The mathematics of compression in database systems

thesz 4 hours ago

Arithmetic coding of a single bit preserves ordering of encoded bits, if CDF(1) > CDF(0). If byte's encoding process is going from higher bits to lower bits, arithmetic coding (even with dynamic model) will preserve ordering of individual bytes.

In the end, arithmetic coding preserves ordering of encoded strings. Thus, comparison operations can be performed on the compressed representation of strings (and big-endian representations of integers and even floating point values), without the need to decompress data until that decompressed strings are needed.
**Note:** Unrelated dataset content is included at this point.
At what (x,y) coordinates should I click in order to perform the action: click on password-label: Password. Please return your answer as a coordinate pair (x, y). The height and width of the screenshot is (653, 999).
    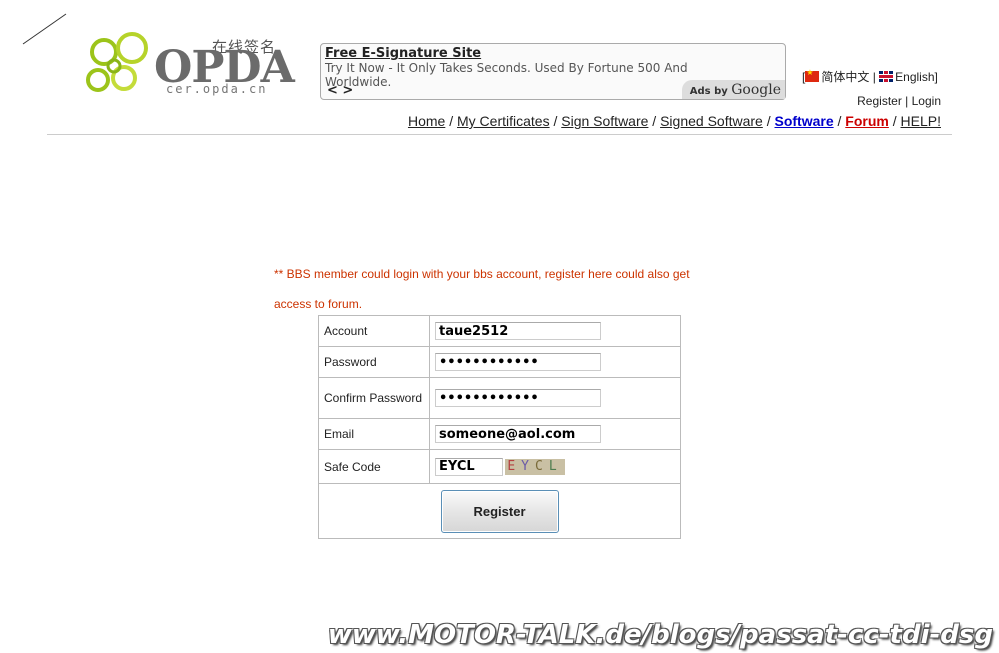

Another view: strings are compared by memcmp as if they are mantissas with the base 256. "hi!" is 'h'(1/256)+'i'(1/256)^2+'!'(1/256)^3+0(1/256)^4 and then there are zeroes to the infinity. Arithmetic encoding represents encoded strings as mantissas where base is 2. Range coding can utilize other bases such as 256.

srean 6 hours ago

Then there is this eternal conversation about whether on should encrypt and then compress or compress and then encrypt.

Encrypted data will not compress well because encryption needs to remove patterns and patterns are what one exploits for compression.

If you compress and then encrypt, yes you can leak information through the file sizes, but there isn't really a way out of this. Encryption and compression are fundamentally at odds with each other.

rcxdude 3 hours ago

The biggest risk if if you are compressing secrets alongside attacker-controlled data. Then there's a host of attacks on the secret that become possible.
smilliken 6 hours ago

Compress then encrypt is not an option because your encryption is broken if it can be compressed at all. Mathematically it's a near certainty that the compression would increase the file size when given an encrypted input.
- adrian_b 3 hours ago
  
  You mistyped "compress then encrypt".
  Your argument explains correctly that "encrypt then compress" is not an option, because in this order compress will do nothing, except wasting time and energy.
  On the other hand "compress then encrypt" is more secure then simple encryption, because even a weak encryption method may be difficult to break when applied only to compressed data, because this use is similar to encrypting random numbers, i.e. the statistical properties of the plaintext have already been hidden.
  The only disadvantage of "compress then encrypt" is in the less frequent cases when you are more concerned with deceiving traffic analysis of the amount of data sent than with saving resources, when you will pad anyway your useful data with irrelevant junk, to hide the real length of the data.
  If you send data that is highly compressible, even if you want to hide the length it may be advantageous to first compress the data, and then pad it with junk before encryption, to hide the length.
  Thus, you might e.g. compress the data 8 times, then double the length by padding and still send less data than without compression, while also masking the true length.
- srean 6 hours ago
  
  If you are saying that good encryption ought to make the result incompressible, then I agree with you.

ozgrakkurt 5 hours ago

Really interesting.

I was trying to implement a compression algorithm selection heuristic in some file format code I am developing. I found this to be too hard for me to reason about so basically gave up on it.

Feels like this blog post is getting there but there could be a more detailed sets of equations that actually calculate this based on some other parameters.

Having the code completely flexible and doing a full load production test with desired parameters to find the best tuning is an option but is also very difficult.

Also read this previously which I find similar.

https://rocksdb.org/blog/2021/12/29/ribbon-filter.html

esafak 6 hours ago

Your SSL cert is invalid.

pixl97 2 hours ago

Unless the user just updated it, the current cert has been valid for the last 12 days. Maybe you're getting MITM'ed or don't have the root in your trust store?
- esafak an hour ago
  
  Could be. I was in an educational environment at time of access.